No new errors in console for the refactored parts. Specifically, ensure that scene transitions still find everything (e.g., no undefined because we forgot to pass seed to GameScene, no missing property errors in TrickSystem). Also test resizing on the start menu if that was supported (the background graphics should still cover the screen after a window resize event, etc.).
Automated tests pass: Run the full test suite. Unit tests for StartScene (if any) might need updates if we changed how seed is passed or how StartScene calls things. Update them accordingly. The integration tests for copying seed or starting game should all pass as before (they might not even need changes if we kept the outward behavior identical). The trick system tests should pass using the new TrickSystem module (if we wrote new ones, they should cover the scenarios we manually tested).
Code review approval: Have at least one other developer review the changes. Because these are architectural refactors, a second pair of eyes can ensure we didn’t unintentionally change logic. The reviewer should confirm that the new module boundaries make sense and that the code is easier to follow.
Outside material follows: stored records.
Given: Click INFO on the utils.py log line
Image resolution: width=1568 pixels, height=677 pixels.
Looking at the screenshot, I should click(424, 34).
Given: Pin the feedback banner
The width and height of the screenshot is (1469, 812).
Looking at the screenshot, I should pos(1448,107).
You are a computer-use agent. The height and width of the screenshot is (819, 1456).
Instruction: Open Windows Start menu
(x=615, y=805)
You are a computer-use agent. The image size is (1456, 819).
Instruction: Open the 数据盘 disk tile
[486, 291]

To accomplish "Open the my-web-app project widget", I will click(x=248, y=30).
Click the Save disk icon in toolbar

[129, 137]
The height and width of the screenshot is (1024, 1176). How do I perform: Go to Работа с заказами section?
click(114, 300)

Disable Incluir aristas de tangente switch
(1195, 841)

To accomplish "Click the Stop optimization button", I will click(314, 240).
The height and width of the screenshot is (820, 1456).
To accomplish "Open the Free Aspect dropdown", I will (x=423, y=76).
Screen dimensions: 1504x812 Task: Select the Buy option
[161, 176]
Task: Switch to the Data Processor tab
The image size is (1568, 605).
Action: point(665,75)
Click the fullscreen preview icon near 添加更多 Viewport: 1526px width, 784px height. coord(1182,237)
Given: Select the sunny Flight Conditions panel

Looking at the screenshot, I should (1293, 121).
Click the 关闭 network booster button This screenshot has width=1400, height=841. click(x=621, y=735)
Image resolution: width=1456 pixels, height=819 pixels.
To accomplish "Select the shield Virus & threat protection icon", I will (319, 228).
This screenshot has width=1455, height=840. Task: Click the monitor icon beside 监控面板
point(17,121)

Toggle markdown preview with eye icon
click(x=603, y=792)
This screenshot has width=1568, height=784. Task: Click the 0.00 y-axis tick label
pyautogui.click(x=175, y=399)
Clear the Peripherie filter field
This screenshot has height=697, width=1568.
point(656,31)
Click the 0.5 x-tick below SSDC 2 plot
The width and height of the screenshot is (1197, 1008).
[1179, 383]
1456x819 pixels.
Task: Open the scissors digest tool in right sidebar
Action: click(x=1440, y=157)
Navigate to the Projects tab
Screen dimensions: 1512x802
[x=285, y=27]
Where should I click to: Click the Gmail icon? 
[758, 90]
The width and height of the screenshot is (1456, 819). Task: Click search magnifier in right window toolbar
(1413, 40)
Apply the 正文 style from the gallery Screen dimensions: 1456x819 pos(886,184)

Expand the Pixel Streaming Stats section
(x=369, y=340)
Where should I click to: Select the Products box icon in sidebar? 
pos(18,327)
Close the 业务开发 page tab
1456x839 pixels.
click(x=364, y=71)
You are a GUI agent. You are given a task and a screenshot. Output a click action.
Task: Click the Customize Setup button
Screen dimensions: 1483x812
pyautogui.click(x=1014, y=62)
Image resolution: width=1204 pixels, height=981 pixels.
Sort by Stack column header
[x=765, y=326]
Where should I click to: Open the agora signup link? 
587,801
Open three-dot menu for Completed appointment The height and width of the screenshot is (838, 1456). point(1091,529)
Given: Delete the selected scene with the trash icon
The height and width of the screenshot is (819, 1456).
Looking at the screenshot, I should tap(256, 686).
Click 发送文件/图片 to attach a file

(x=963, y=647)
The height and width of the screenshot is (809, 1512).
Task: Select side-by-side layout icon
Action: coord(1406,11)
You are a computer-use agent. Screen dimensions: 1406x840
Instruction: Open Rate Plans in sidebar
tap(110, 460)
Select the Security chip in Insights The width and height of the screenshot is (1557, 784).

Future extension readiness: This is somewhat subjective, but verify that the new structure indeed makes future work easier. For instance, imagine adding a “Settings” button to the start menu – with the refactor, one would do this in MainMenuUI.js fairly easily. Or imagine adjusting trick physics – now one would go to TrickSystem.js. If these tasks seem straightforward with the new code layout, then the refactor succeeded in its goal of preparing the project for growth and polish.